Page 1 of 1

tesseract-ocr not adding *.txt to output causing errors

PostPosted:Fri Jun 05, 2015 11:11 am
by gwaitsi
i switched from cuneiform to tesseract per jllort's recommendation and have so far cleared the java heap errors i was getting after tweaking the memory values. Also got the office dictionary installed.

i first noticed however, that tesseract is not adding the default *.txt to the files in the temp directory, whereas cuneiform was.

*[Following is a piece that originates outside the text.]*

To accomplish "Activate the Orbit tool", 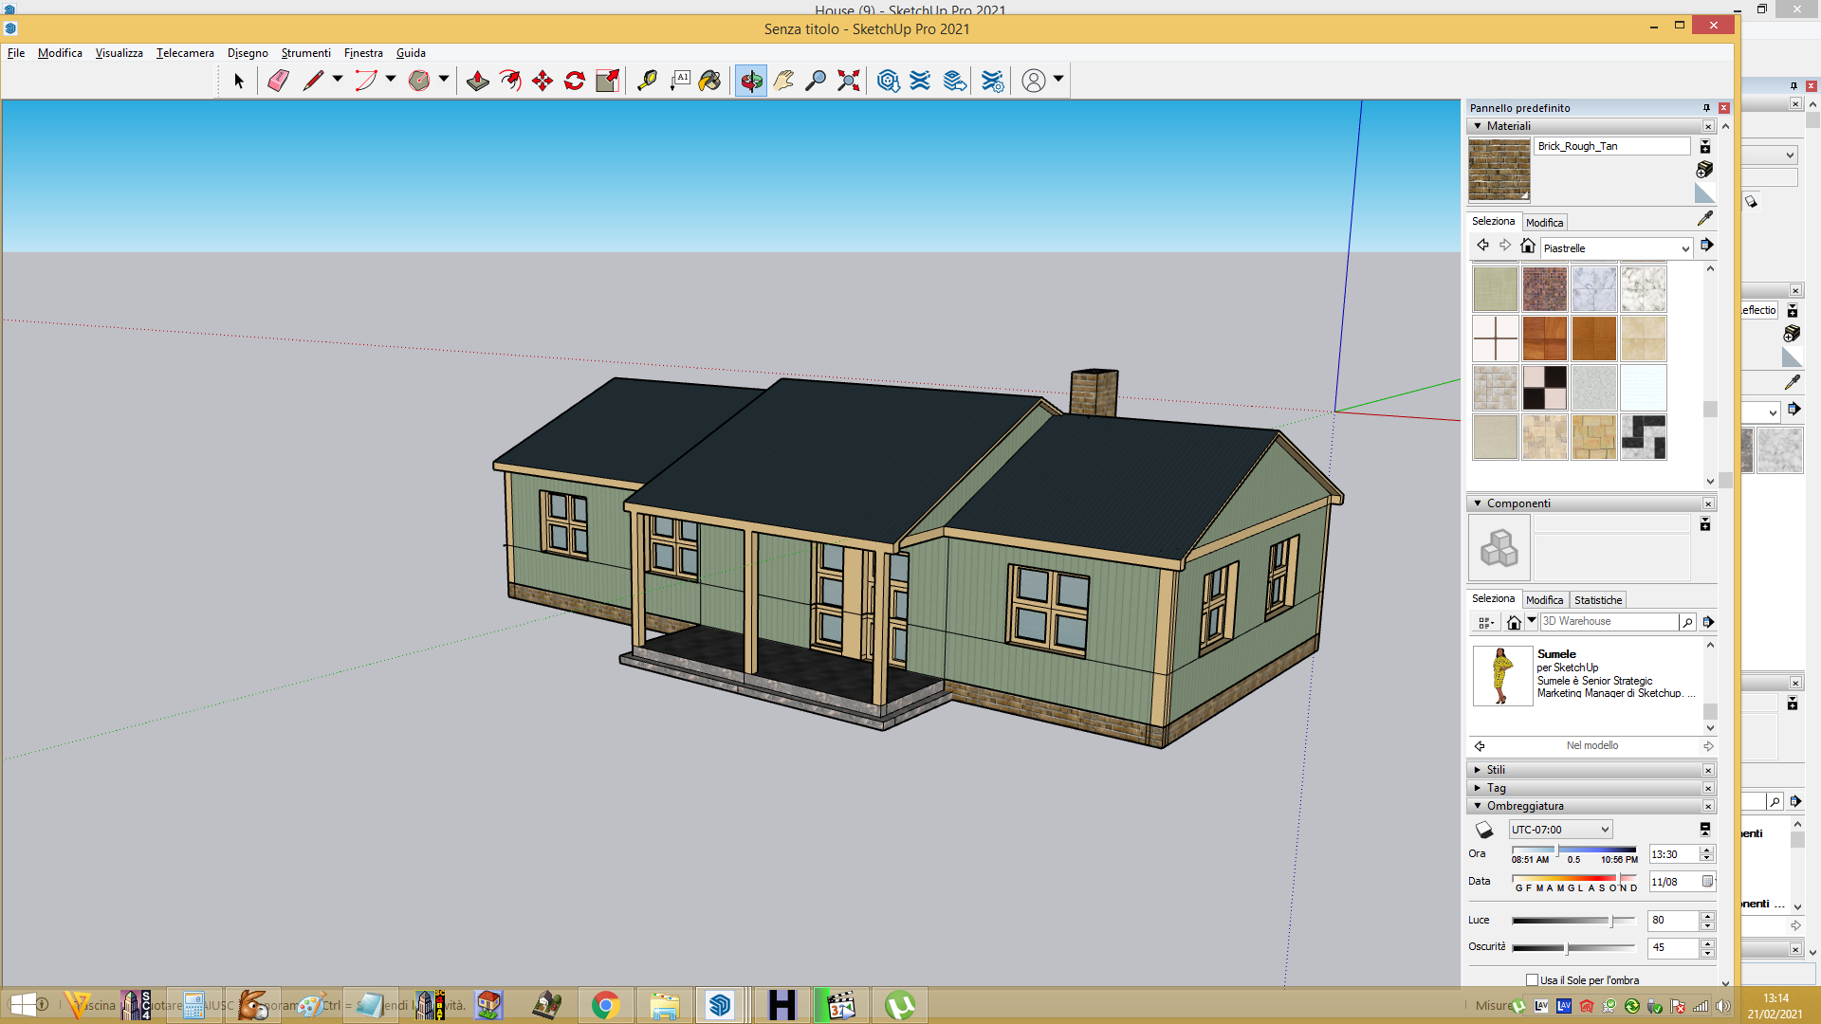I will coord(751,81).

this seems to be producing an error
Code: Select all
2015-06-05 12:35:01,702 [Thread-14570] WARN  com.openkm.util.ExecutionUtils- CommandLine: [/usr/bin/tesseract, -l, eng+deu+ces, /usr/local/openkm/temp/okm6898227341957316764-001.pbm, /usr/local/openkm/temp/okm1885491060987496539]
2015-06-05 12:35:01,702 [Thread-14570] WARN  com.openkm.util.ExecutionUtils- STDERR: Error in findFileFormatStream: truncated file
Error in pixReadStream: Unknown format: no pix returned
Error in pixRead: pix not read

2015-06-05 12:35:01,702 [Thread-14570] WARN  com.openkm.extractor.Tesseract3TextExtractor- IO exception executing command: /usr/bin/tesseract -l eng+deu+ces /usr/local/openkm/temp/okm6898227341957316764-001.pbm /usr/local/openkm/temp/okm1885491060987496539
java.io.FileNotFoundException: /usr/local/openkm/temp/okm1885491060987496539.txt (No such file or directory)
	at java.io.FileInputStream.open(Native Method)
	at java.io.FileInputStream.<init>(FileInputStream.java:146)
	at java.io.FileInputStream.<init>(FileInputStream.java:101)
	at com.openkm.extractor.Tesseract3TextExtractor.doOcr(Tesseract3TextExtractor.java:152)
	at com.openkm.extractor.Tesseract3TextExtractor.doOcr(Tesseract3TextExtractor.java:127)
	at com.openkm.extractor.PdfTextExtractor.doOcr(PdfTextExtractor.java:175)
	at com.openkm.extractor.PdfTextExtractor.extractText(PdfTextExtractor.java:96)
	at com.openkm.extractor.RegisteredExtractors.getText(RegisteredExtractors.java:214)
	at com.openkm.extractor.RegisteredExtractors.getText(RegisteredExtractors.java:173)
	at com.openkm.dao.NodeDocumentDAO.textExtractorHelper(NodeDocumentDAO.java:1344)
	at com.openkm.extractor.TextExtractorWorker.processSerial(TextExtractorWorker.java:164)
	at com.openkm.extractor.TextExtractorWorker.processQueue(TextExtractorWorker.java:149)
	at com.openkm.extractor.TextExtractorWorker.run(TextExtractorWorker.java:100)
	at sun.reflect.NativeMethodAccessorImpl.invoke0(Native Method)
	at sun.reflect.NativeMethodAccessorImpl.invoke(NativeMethodAccessorImpl.java:57)
	at sun.reflect.DelegatingMethodAccessorImpl.invoke(DelegatingMethodAccessorImpl.java:43)
	at java.lang.reflect.Method.invoke(Method.java:606)
	at bsh.Reflect.invokeMethod(Reflect.java:166)
	at bsh.Reflect.invokeObjectMethod(Reflect.java:99)
	at bsh.BSHPrimarySuffix.doName(BSHPrimarySuffix.java:176)
	at bsh.BSHPrimarySuffix.doSuffix(BSHPrimarySuffix.java:120)
	at bsh.BSHPrimaryExpression.eval(BSHPrimaryExpression.java:80)
	at bsh.BSHPrimaryExpression.eval(BSHPrimaryExpression.java:47)
	at bsh.Interpreter.eval(Interpreter.java:664)
	at bsh.Interpreter.eval(Interpreter.java:758)
	at bsh.Interpreter.eval(Interpreter.java:747)
	at com.openkm.util.ExecutionUtils.runScript(ExecutionUtils.java:112)
	at com.openkm.core.Cron$RunnerBsh.run(Cron.java:103)
	at java.lang.Thread.run(Thread.java:745)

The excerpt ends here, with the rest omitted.